[[ SOURCE DATA, beginning ]]

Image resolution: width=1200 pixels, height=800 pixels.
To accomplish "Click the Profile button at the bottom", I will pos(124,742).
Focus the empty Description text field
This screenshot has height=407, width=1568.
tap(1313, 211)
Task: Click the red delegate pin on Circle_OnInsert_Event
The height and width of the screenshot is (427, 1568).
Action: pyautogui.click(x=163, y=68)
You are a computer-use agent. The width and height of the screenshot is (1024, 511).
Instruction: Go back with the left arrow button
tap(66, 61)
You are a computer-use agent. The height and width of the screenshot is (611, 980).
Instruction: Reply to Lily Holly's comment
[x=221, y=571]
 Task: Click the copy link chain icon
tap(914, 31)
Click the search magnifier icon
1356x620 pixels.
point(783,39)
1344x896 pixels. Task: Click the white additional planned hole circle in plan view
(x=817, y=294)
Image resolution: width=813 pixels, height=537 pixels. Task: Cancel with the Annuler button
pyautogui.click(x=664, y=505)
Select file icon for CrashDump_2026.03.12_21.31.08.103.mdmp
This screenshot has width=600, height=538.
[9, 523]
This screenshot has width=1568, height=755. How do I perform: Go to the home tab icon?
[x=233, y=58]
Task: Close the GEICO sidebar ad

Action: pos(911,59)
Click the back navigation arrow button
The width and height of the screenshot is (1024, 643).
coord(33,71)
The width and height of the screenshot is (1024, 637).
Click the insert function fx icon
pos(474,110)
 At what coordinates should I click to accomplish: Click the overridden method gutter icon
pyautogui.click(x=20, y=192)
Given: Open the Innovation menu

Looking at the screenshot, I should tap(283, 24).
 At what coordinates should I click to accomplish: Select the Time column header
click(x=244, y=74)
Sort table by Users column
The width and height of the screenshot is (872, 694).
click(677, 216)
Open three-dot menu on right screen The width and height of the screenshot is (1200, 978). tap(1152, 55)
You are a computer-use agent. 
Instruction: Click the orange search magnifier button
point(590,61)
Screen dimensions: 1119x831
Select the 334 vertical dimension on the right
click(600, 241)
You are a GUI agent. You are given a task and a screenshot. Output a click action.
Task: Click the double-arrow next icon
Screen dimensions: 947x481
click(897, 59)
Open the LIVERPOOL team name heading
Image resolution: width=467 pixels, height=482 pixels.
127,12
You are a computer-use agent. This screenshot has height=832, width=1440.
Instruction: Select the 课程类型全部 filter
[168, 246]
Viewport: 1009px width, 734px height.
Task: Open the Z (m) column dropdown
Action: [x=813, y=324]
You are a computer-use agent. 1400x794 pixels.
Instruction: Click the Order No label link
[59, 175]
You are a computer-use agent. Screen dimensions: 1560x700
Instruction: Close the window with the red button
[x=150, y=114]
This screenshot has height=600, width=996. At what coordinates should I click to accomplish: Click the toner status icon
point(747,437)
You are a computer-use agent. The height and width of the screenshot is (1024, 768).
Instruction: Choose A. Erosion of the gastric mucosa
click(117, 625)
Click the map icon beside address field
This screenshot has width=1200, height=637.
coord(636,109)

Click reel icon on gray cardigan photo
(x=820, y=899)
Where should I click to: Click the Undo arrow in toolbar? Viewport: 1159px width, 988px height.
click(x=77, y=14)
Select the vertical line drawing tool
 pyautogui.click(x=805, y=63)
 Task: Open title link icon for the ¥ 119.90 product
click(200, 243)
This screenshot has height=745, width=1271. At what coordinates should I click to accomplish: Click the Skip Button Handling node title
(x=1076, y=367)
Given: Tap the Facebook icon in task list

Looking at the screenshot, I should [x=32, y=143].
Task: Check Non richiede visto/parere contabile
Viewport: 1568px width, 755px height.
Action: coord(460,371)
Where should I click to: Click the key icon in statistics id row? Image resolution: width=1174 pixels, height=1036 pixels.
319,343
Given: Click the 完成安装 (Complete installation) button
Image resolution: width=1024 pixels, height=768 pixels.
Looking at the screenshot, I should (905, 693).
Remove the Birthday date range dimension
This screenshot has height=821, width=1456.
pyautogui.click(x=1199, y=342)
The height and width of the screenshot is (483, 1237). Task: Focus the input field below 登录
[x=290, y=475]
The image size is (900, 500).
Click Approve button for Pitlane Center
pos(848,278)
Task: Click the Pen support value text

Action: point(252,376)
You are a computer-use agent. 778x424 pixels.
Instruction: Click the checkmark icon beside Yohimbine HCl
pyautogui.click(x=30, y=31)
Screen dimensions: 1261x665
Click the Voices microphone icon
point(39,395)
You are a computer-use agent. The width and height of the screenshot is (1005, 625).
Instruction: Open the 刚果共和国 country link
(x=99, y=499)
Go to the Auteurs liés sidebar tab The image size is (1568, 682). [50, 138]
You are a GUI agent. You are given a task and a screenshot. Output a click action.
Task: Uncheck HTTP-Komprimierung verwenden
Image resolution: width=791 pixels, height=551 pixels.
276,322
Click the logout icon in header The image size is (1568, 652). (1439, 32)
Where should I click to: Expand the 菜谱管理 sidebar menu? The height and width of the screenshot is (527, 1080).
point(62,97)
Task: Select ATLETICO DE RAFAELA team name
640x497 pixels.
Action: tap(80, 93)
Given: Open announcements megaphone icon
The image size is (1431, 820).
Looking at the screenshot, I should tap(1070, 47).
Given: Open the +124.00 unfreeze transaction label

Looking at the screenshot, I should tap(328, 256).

[[ SOURCE DATA, end ]]

→ **WORK REQUIRED**
The lines to extract from the data above begin with the line containing "Given: Click the" and end with the line containing "You are a computer-use agent. 778x424 pixels.". Extract them exactly, including both.

→ **ANSWER SPACE**
Given: Click the 完成安装 (Complete installation) button
Image resolution: width=1024 pixels, height=768 pixels.
Looking at the screenshot, I should (905, 693).
Remove the Birthday date range dimension
This screenshot has height=821, width=1456.
pyautogui.click(x=1199, y=342)
The height and width of the screenshot is (483, 1237). Task: Focus the input field below 登录
[x=290, y=475]
The image size is (900, 500).
Click Approve button for Pitlane Center
pos(848,278)
Task: Click the Pen support value text

Action: point(252,376)
You are a computer-use agent. 778x424 pixels.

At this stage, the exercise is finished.